Novo paradigma no direito de família

RODRIGO DA CUNHA PEREIRA

UMA NOVA realidade para os filhos de pais separados está muito próxima. Foi aprovado no dia 20/5, na Câmara dos Deputados, o projeto de lei 6.350/02, que estabelece o compartilhamento da guarda de filhos.
O projeto, que tramitou no Congresso desde 2002, é fruto da luta dos movimentos sociais, especialmente dos pais que desejam continuar tendo uma relação continuativa com os filhos, apesar da separação do casal. Pretendem deixar de ser pais apenas de finais de semana ou recreadores.
A importância dessa nova lei está na mudança do paradigma jurídico sobre a responsabilidade e a responsabilização sobre a criação de filhos.
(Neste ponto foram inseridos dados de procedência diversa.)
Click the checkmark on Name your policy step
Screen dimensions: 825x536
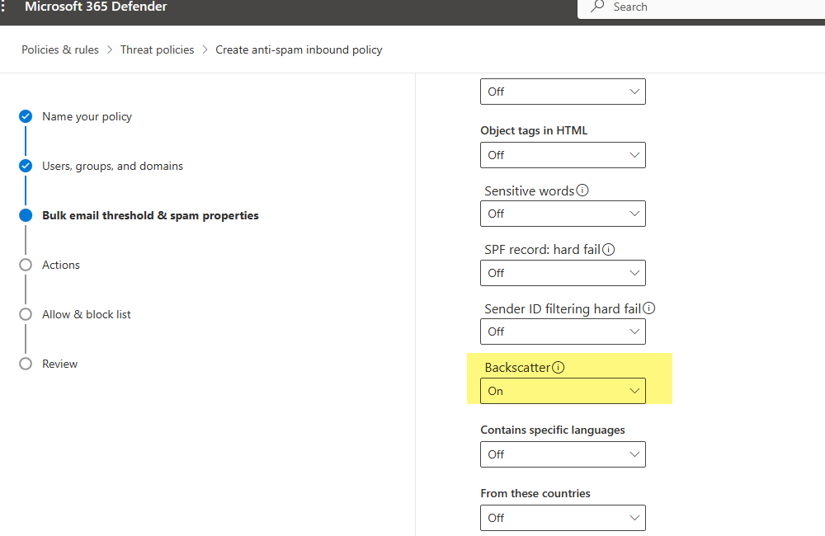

As experiências de Inglaterra, França, EUA e Canadá já deram certo.
Guarda compartilhada ou conjunta é o ideal para todos os filhos cujos pais não vivem sob o mesmo teto. Não significa fazer contabilidade de horas ou dias. A guarda em que se faz cronometragem de tempo é a chamada guarda alternada. Pode-se até fazer alternância de tempo na guarda compartilhada, mas essa não é a sua essência.
O compartilhamento é da responsabilidade pela rotina e educação dos filhos. Isso todos os pais deveriam querer, pois educar e criar filhos não é tarefa simples. Exige tempo, dedicação, paciência e amor incondicional.
As mães deveriam, muito mais do que os pais, exigir esse compartilhamento. Sobrar-lhes-ia mais tempo e, conseqüentemente, maior qualidade de vida para si e repercussões positivas para os filhos.
Muitos pais separados já praticavam essa modalidade de guarda, embora nem soubessem o seu nome. Na verdade, qualquer pai ou mãe que pensa verdadeiramente no interesse de seus filhos adota a guarda compartilhada. Salvo raríssimas exceções, ninguém contesta que o ideal é que os filhos convivam o máximo possível com ambos os genitores.
Com esse raciocínio, quebraríamos o preconceito de que filhos de pais separados são problemáticos. Filhos problemáticos são filhos de pais que vivem brigando. Os filhos não precisam e não devem se separar dos pais. Separação é de casal, e não de filhos.
Apesar dessa simples lógica, há argumentos contrários. Os que apostam na derrota, na briga e se apegam em excesso ao formalismo jurídico são contrários. Dizem que o compartilhamento não dá certo, pois os filhos quebram suas rotinas, e, se os pais não cumprem o combinado, não há como executar o acordo judicialmente. Alguns juízes e promotores de Justiça dizem que a guarda compartilhada não funciona na prática. São concepções equivocadas sobre o direito e sua função social e simbólica.
É preciso enxergar que guarda de filhos muitas vezes é tratada também como uma questão de poder. O filho, não raro, é usado como uma moeda de troca do fim da conjugalidade.
É incrível como a mãe ou o pai não vêem o mal que estão fazendo para o próprio filho ao disputá-lo judicialmente e ao boicotar o contato com o outro genitor ou responsável, mesmo que isso seja em nome do afeto que têm por ele.
No fundo -mas nem precisa ir muito fundo-, percebe-se claramente que os processos judiciais de disputa de guarda de filhos são só uma desculpa para continuar a relação, ainda que por meio do longo e tenebroso processo judicial, em que se instalam histórias de degradação do outro. É que o ódio une mais que o amor.
Enquanto isso, o casal continua a relação por meio da briga. E o filho no meio dos restos do amor conjugal. É preciso separar o joio do trigo, isso é, uma coisa é a conjugalidade, e outra é a parentalidade.
O projeto que aguarda a sanção presidencial vem resolver os conflitos de disputa de guarda de filhos? Não. Claro que não, pois é na família que estão as relações mais íntimas e complexas, e é por isso mesmo que aí eclodem grandes conflitos. Entretanto, a lei, ao instalar uma nova concepção para criação e educação de filhos, ajuda a desconstruir o velho paradigma da guarda única e também legitima uma inquietante questão, principalmente para os homens: por que o(s) filho(s), em caso de separação, tem que ficar com a mãe?
Agora, não é mais nem com a mãe, nem com o pai. É com ambos. Não é necessário dividir ou separar os filhos de seus pais. É necessário compartilhar as responsabilidades do cotidiano. Vitória das crianças!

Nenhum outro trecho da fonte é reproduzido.